With Purpose Success, part 79

Those pithy words hit Hunter like a bolt of lightning. After many long and intimate discussions with his wife Marion about what they might possibly do with the rest of their lives, they both began to feel energized by the idea of working as hard and as smart at giving their money away as they had worked to make it in the first place-for the betterment of others and their own fulfillment. 
To better understand the challenge in front of him, Sir Tom met in New York with the head of the Carnegie Foundation, Vartan Gregorian, who urged Hunter and his wife, Marion, to think about what they wanted to accomplish. Gregorian also gave Hunter a whole new way to think about his wealth. "He challenged me," Hunter says. "He said it wasn't really my money; I just held it in trust for the common good. That was a big shock for a Scotsman-being told my money wasn't actually mine." 
Hunter took those words to heart, though, and in 2007 announced that before he died he would give all of his money away. One of his principal benefactors so far has been the Scottish educational system, which in his view needs a dramatic overhaul to prepare students for draconian changes in the Scottish economy. Sir Tom became determined to introduce enterprise and entrepreneurship into school curriculums to prepare the nation's youth for the information-based world they would graduate to. He invested in pilot school programs that proved so successful that the government agreed to adopt and fund them. 
Hunter has other acclaimed philanthropic interests as well. For example, he is investing $100+ million in Africa through partnerships with the Clinton Foundation, UNICEF, and others. He mobilized popular support for aid to Africa and is committed to sparking substantial and sustainable economic growth there, beginning in Rwanda and Malawi, where governments have pledged their full support for his programs. 
Hunter's mission, in concert with the Clinton Foundation, is to develop programs that produce profits from agriculture and provide greater access for the poor to better nutrition and health care and clean water. In one year his efforts helped Rwandan farmers increase their crop yield by 240 percent. 
What's most fascinating and exemplary about Hunter is that while he has worked so hard to make his fortune, he doesn't simply want to give it away. Instead, he approaches all of his giving as an investment-not charity. 
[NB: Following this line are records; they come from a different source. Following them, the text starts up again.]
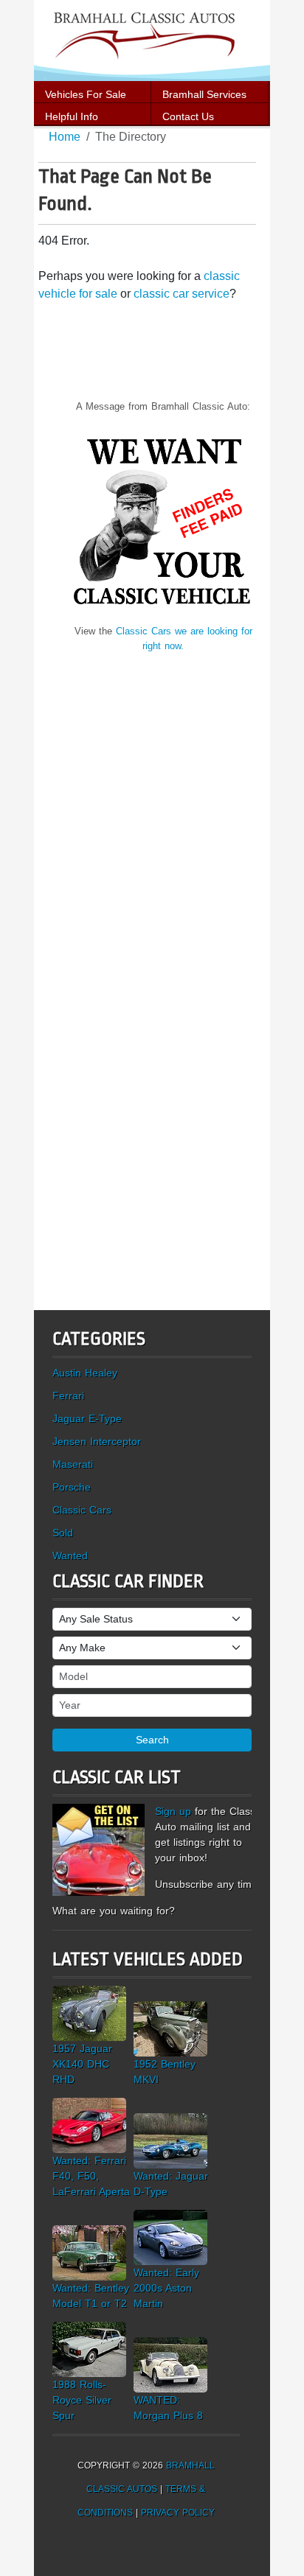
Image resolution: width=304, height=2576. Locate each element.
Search (152, 1740)
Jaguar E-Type (87, 1418)
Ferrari (68, 1395)
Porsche (71, 1487)
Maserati (72, 1464)
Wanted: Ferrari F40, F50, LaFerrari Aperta (91, 2176)
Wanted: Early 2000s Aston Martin (166, 2288)
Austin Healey (84, 1373)
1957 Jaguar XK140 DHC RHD (82, 2064)
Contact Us (188, 116)
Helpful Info (71, 116)
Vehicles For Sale (85, 94)
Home (64, 136)
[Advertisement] (163, 811)
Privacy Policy (178, 2512)
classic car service (181, 293)
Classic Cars (81, 1510)
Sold (62, 1533)
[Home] (152, 39)
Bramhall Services (204, 94)
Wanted (70, 1555)
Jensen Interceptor (96, 1441)
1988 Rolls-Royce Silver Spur (81, 2400)
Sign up (173, 1811)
He sets goals and demands measurable results, much like running a for-profit company. He says he would have cut off funding for his Scottish education initiatives had they not shown demonstrable progress. In this way, he embodies the new breed of twenty-first-century philanthropreneur, who seeks social change through targeted investments in people. 
You can be a philanthropreneur too-for as little as $25-through innovative organizations like kiva.org and microplace.com, which fund third world business start-ups. I'll talk more about those in chapter 7.